**Directions for this task:** Find the line holding "Given: Expand the Хранение данных tree node" in the entries below. Give it again exactly, along with every line after it up to and including the line holding "Given: Open 领取姻缘豆 from the side lantern".
### Supplied data ###
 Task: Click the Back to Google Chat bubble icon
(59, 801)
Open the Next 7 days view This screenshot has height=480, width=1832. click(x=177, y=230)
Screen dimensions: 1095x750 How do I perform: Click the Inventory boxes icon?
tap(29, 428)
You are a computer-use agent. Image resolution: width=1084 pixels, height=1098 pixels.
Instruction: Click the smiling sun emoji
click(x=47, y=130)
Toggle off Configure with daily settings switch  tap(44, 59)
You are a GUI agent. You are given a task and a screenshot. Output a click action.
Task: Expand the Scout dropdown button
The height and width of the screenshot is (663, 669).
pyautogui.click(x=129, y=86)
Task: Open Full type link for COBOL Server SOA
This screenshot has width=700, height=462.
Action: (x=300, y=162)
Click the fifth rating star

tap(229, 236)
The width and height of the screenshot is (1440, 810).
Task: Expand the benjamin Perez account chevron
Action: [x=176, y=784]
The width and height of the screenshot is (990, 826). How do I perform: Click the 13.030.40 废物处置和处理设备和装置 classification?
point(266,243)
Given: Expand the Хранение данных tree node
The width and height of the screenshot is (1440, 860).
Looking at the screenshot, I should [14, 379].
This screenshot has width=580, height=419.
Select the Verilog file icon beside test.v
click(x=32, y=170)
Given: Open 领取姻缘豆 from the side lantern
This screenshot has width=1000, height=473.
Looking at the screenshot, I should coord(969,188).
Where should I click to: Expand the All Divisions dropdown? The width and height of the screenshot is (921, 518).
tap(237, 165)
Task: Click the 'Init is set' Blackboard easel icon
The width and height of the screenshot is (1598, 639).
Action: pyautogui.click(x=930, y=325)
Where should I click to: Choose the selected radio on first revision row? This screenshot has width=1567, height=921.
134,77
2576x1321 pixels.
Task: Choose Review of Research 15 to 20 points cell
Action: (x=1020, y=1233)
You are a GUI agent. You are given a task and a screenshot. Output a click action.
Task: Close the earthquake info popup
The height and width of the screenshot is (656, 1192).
###
**Result of this task:**
Given: Expand the Хранение данных tree node
The width and height of the screenshot is (1440, 860).
Looking at the screenshot, I should [14, 379].
This screenshot has width=580, height=419.
Select the Verilog file icon beside test.v
click(x=32, y=170)
Given: Open 领取姻缘豆 from the side lantern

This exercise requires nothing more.